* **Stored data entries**
____

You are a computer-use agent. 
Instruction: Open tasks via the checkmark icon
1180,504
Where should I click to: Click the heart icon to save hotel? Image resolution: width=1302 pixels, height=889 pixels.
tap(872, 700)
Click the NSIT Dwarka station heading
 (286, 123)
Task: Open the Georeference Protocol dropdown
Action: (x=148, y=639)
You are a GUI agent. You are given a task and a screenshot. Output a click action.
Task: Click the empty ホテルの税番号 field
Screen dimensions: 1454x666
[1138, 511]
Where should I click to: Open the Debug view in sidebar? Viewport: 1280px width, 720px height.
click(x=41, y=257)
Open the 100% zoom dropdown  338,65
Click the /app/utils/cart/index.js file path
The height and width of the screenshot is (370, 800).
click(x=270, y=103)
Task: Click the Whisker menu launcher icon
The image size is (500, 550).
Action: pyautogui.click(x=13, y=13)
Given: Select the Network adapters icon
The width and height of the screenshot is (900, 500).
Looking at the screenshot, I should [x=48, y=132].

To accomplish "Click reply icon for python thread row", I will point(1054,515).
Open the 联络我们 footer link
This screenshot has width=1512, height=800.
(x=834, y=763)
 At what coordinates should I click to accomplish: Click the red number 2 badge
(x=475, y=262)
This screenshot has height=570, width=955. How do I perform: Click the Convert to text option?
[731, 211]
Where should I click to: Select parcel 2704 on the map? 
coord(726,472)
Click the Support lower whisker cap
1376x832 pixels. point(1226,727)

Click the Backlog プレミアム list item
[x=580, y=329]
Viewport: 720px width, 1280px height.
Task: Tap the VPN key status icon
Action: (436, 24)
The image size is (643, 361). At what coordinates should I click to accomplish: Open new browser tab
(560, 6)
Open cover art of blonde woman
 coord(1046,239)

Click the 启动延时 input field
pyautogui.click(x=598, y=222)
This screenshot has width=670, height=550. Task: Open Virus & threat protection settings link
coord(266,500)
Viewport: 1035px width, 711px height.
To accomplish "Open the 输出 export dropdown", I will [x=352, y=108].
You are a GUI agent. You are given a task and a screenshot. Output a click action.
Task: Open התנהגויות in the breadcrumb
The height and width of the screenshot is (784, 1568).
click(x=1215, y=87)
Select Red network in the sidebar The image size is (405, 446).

____

* **Activity**
Start with the line above that contains "Given: Select the Network adapters icon" and stop after the line that contains "Open the 联络我们 footer link". Output those lines exactly, and only those.

* **Exercise output**
Given: Select the Network adapters icon
The width and height of the screenshot is (900, 500).
Looking at the screenshot, I should [x=48, y=132].

To accomplish "Click reply icon for python thread row", I will point(1054,515).
Open the 联络我们 footer link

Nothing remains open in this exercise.